Dialogue et Auto-consternation

 

- Comment vas-tu en ces beaux jours ensoleillés ?
- Je vais, je survole, je me sens en demi-teinte ... Et toi ?
- Moi, je profite de ces rayons de soleil teintés de joie pour me recharger en sourire.
- Cela me manque de rire, beaucoup. C'est l'émotion que j'aime le plus.
- Qu'est-ce qui t'en empêche ?
- Je ne sais pas, une sensation paralysante de vide en moi ...
- De vide ? Comment peux-tu être vide ? Avec la vie remplie que tu as.
- Et pourtant, il me manque quelque chose, une pièce, un ingrédient, pour être à nouveau capable de percevoir les énergies qui m'entourent.
- Tu as toujours été comme ça ?
- Non, heureusement, j'ai vécu des moments magiques, qui m'ont remplis de bonheur, qui ont mis mon anxiété et ma méfiance sur pause, le temps de profiter des ces minutes éphémères.
- Alors pourquoi tu ne t'en nourris pas ? Quand la vie te paraît un peu plus vide, d'aller chercher en toi ce qui t'as fait te sentir bien un jour, c'est la recette pour rouvrir ton appétit de nouveaux bonheurs.
- C'est dangereux la nostalgie, ça te maintient dans le passé, et ça t'empêche de t'ouvrir à l'inattendu. Je n'ai pas envie d'être dans le souvenir. Je ressens une envie grandissante de bon là maintenant, de quelque chose de nourrissant, de rassasiant, aujourd'hui.
- Tu sais ce que c'est cet "ingrédient" qui te manque ? 
- Peut-être mais je ne suis plus sûre de rien. La perte, la déception, les larmes ont semé le doute dans mes envies.
- Tu dis que tu ne veux pas être dans la nostalgie, pourtant tu as l'air bloqué sur des évènements passés.

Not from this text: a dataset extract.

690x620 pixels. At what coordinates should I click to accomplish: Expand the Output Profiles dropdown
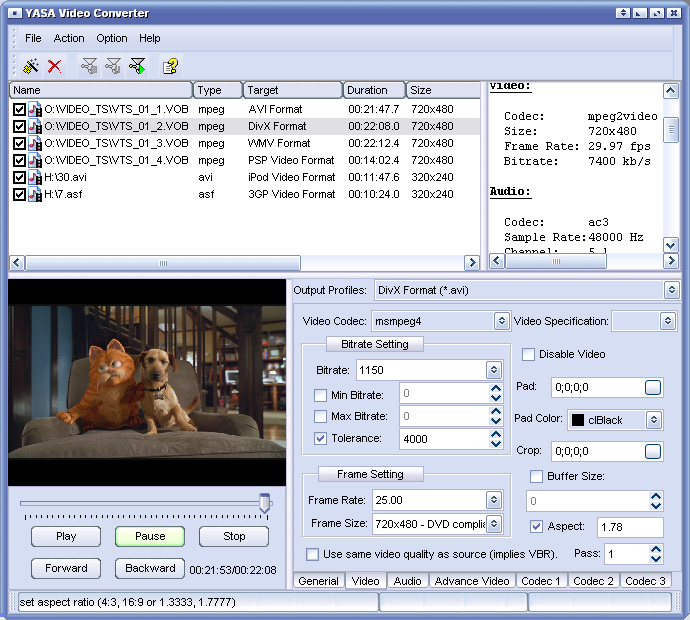[672, 290]

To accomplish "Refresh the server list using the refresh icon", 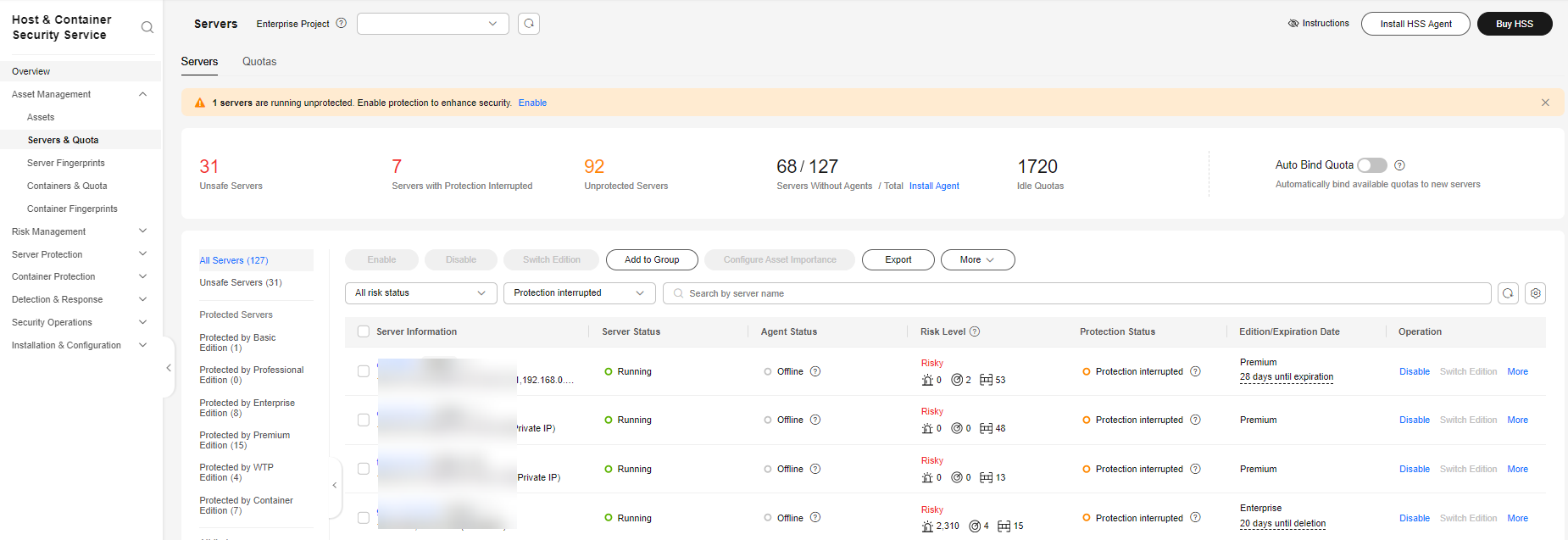I will 1508,293.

- Oui un peu. Beaucoup. J'ai du mal à digérer le sentiment d'échec qui s'associe à un bonheur qui ne fait que passer, pour te laisser encore plus cassée qu'avant son arrivée.
- Le crois-tu vraiment ? Si cela a fait ton bonheur un instant, même gâché, ce qui a été, reste, tout comme les blessures. Mais tu te laisses guider par tes blessures. Es-tu seulement capable de vivre dans l'instant présent ? ou répètes-tu cette formule à la mode pour dissimuler ta fragilité ?
- J'ai beaucoup travaillé à digérer mon histoire, et j'arrive aujourd'hui à dégager de bons souvenirs d'un lointain passé qui m'a souvent dévasté. Mais j'avoue que ces dernières années m'ont fragilisé sur d'autres points. Je tente de préserver mon environnement en rendant le quotidien le plus cohérent possible, ce dont j'ai manqué enfant. Ce n'est pas ça être maman ?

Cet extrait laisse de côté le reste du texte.